The Reviewing editor and the other reviewers discussed their comments before we reached this decision, and the Reviewing editor has assembled the following comments to help you prepare a revised submission.
In this study the authors have undertaken a comprehensive analysis of the transcriptome and proteome of a human myeloid leukaemia cell line through the cell cycle. The authors have used elutriation to enrich for specific cell cycle phases thereby obviating the need to activate cell cycle checkpoints to synchronise cells. The authors make a number of observations, some of which are novel and others generalize principles that have already been observed in the characterization of individual cell cycle regulators. The mass spectrometry analysis is very comprehensive and represents probably the most thorough analysis of protein levels through the cell cycle to date. In addition, this is the first study to compare the mRNA to protein levels through the cell cycle and they find, as largely expected from what we know of protein regulation by proteolysis in the cell cycle, that mRNA levels poorly predict protein levels.
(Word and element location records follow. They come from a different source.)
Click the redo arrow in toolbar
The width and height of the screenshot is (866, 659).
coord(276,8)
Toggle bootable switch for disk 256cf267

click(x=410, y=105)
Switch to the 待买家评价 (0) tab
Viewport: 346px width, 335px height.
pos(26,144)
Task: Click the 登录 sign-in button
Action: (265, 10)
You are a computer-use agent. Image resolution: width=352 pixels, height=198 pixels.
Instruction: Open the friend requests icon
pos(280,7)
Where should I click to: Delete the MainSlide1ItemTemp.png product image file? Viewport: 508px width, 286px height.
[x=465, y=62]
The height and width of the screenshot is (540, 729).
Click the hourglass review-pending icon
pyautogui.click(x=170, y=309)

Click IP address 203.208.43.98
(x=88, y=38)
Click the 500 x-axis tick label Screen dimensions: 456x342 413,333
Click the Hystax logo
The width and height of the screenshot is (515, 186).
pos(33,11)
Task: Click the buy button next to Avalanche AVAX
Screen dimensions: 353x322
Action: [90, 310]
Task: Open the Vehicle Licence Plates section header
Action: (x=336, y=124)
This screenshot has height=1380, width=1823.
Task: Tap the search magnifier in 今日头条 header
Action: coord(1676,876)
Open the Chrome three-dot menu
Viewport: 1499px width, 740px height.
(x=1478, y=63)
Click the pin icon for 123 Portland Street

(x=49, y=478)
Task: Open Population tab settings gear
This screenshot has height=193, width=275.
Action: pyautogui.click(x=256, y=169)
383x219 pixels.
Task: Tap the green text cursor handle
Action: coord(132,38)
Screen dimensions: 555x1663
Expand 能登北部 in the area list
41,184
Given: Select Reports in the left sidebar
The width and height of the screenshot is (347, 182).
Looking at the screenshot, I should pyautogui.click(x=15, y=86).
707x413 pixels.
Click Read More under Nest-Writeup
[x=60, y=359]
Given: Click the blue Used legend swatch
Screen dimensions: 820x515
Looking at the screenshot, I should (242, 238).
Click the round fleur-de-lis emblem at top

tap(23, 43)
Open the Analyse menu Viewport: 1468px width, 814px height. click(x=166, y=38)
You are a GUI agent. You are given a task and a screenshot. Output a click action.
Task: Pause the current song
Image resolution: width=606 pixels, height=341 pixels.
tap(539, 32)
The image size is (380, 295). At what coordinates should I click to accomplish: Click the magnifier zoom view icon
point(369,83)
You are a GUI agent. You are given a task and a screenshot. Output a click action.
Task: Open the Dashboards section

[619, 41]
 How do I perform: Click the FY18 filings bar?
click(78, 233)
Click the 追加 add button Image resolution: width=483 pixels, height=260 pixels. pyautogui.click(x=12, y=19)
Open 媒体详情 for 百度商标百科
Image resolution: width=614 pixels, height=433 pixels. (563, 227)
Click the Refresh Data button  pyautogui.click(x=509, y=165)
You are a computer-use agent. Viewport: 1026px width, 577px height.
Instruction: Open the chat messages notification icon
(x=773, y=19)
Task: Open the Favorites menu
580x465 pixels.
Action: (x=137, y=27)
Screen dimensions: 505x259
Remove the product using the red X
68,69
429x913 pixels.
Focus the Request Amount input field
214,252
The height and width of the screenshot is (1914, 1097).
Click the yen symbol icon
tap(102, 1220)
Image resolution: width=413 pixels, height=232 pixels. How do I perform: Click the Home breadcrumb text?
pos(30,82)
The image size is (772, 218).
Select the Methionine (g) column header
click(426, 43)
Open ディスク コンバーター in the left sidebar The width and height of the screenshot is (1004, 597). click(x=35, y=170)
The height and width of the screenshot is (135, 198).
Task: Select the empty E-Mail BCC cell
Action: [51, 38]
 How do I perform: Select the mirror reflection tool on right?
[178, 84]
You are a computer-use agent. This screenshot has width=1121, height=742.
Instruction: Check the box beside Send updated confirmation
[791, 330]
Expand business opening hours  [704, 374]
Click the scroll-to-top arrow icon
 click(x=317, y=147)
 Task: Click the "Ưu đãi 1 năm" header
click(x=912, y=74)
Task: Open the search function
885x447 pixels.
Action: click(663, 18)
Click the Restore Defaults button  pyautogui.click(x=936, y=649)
There are two main categories of concern. The first is the methodology used in the paper, which should be clarified according to the comments below. The second is the analysis of the results, which requires very substantial revision. The paper has the peculiar appearance of being written in isolation from the cell cycle literature. A number of the proteins selected as examples by the authors have been extensively analysed in other studies, but these are not referenced. For example, the authors focus on cyclin A2 and by comparing its mRNA level to protein level they conclude that transcription is a major factor in regulating cyclin A levels. They make no mention of the considerable work that has been done on cyclin A in human cells, which has shown that it is an E2F target whose transcription starts at the end of G1 phase, and is targeted by the APC/C ubiquitin ligase in early mitosis and G1 phase. Thus, it is the combination of transcriptional control and cell cycle-dependent proteolysis that controls cyclin A levels. The authors are similarly naïve in their conclusion that protein levels are poorly correlated with mRNA levels; the extensive studies in the last 20 years on SCF-dependent and APC/C-dependent proteolysis is basically ignored with the primary references here being papers from the mid 1990's. Similarly, the authors appear not to have realized that because ∼50% of the population of asynchronous cells are in G1 phase, mRNA levels in asynchronous cells will be poorly predictive of protein level for any protein whose transcription or stability is cell cycle regulated.
Technical issues:
The analysis of single shot proteome and deep proteome have been merged; this makes it difficult to extract the depth of each analysis and information on replicates. How many replicates are there for the deep proteome? This would mean information on abundance, splicing and phosphorylation derived from this dataset are based only on one sample? The data are therefore of limited quantitative utility but provide a through qualitative description.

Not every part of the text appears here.